Arguably one of the most esoteric and cryptic topics to quite a number of IT and business management is the concept of governance and how it applies to identity and access. My approach to this blogpost is to present the information in a hopefully clear and concise manner.
What does Jane Doe do in the Org?
So where did identity governance come from? This topic became big perhaps when the Enron issue occurred and companies faced SOX audits. The auditors (I was a SOX auditor sometime in my career) would walk in and the 3 key questions they would ask are
- What controls do you have on your business critical transactions and applications?
- What is your governance model for identity and Access?
- How do you monitor or validate your controls?
IT management was baffled and rushed around to find answers to these questions. Expensive governance systems were purchased and attempts were made to develop a Role Based Access System (RBAC). We will discuss RBAC later and depending on the identity maturity level of the organization can be a challenging task. I have seen organizations talk about the need for an RBAC system for resource delegation but have not talked about what will be the identity governance model of the organization which is what the RBAC system will be built on. Build the foundation first (governance framework or model) and then the components of the model one of which is the RBAC system. I will follow this structured approach to the governance series.

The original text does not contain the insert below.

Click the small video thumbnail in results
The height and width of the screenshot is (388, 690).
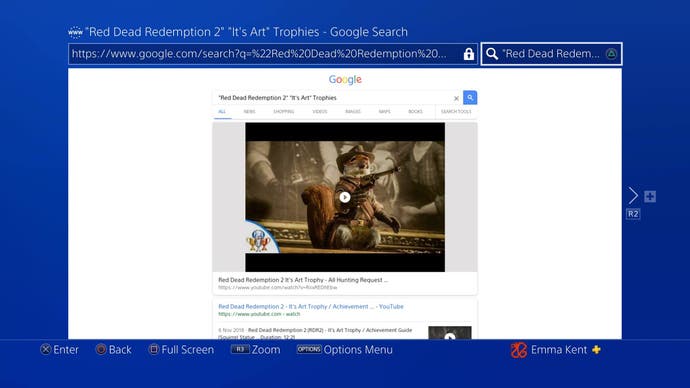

Let’s start from the beginning
Identity is born when a new employee begins with the organization. This identity originates and is primarily controlled in the HR system of the organization. This HR based identity will be connected to the single central security system (via a single IDM system) which will house the security identity of the user. All other identity systems must receive identity information from the central IDM system. The central security system will provide access to resources in the organization.
Birth of Identity and Introduction of governance
Okay, identity is born when an individual joins an organization. Now, governance comes in. Governance means the policies and rules that control or guide the actions of individuals in an organization.
So here are the requirements we want to see in the governance model
- What can the individual do? Based on their role in the organization what is their expected deliverable and what resources do they need to do their work?
- How do we define roles in an organization and will the management structure be based on Roles or location?
- Who will manage a role and determine who has access to a Role?
- How can you validate that the individual is still functioning in that Role? If not, what is the exit control?
- Is all this access and approval tracked in a central system for reporting?
Identity (IDM) Governance Model
A governance model shows how a user is given a digital identity in the organization and how resources are provided to the user to carry out the assigned functions.
Here are individuals involved in the IDM governance model
HR: Creation of the employee record. Manage organization policies that impact employees. End of employee record.
Employee: Individual hired by the organization to complete a set of tasks. This could involve a single role or a set of roles.
Supervisor: Define and manage all tasks required for an employee. Obtain, review, approve all access and resources that the employee needs.
Role manager: Manage a role, define all the resources needed to complete all tasks defined for the role.
Role Approver: Approve access request for roles
IT system manager: Manage access requests to IT systems. Translate business roles to IT system equivalent. Implement employee policies in IT systems as defined by HR.
Compliance/security/audit: Monitor actions by employees. Review governance logs for compliance to organization and regulatory policies.
Governance Model key participants
The governance model I have created below shows
- Organizational Roles will be created based on the HR profile of the employee. HR remains the authoritative source of employee information and so should control the default roles of the employee.
- The Manager knows the more specific roles that would be assigned to the employee. The manager can go to a ticket system and request additional roles for the user. This might also involve access to applications that are not assigned to Roles.
- Compliance/Audit will have access to a database where they can see role approval, assignment, attestation campaign information.
Assumptions for this model
- MIM 2016 will be the IDM system of the organization.
- Roles will be created in MIM 2016.
- There will be synchronization of data between the ticketing system (e.g ServiceNow, Remedy) and MIM 2016.
- HR data is relatively clean, meaning it’s well-structured and rationalized.
- Employees refer to FTE and contractors.
- MIM 2016 will be the source of authority for the identity information for most applications
- Applications will use AD security groups for access. If they have internal groups then there is an external sync (could be scripted) between feed from MIM to AD security groups and then AD groups to the applications.
- Application AD security groups will be assigned to Roles.
More details will be provided as we proceed in the Governance series.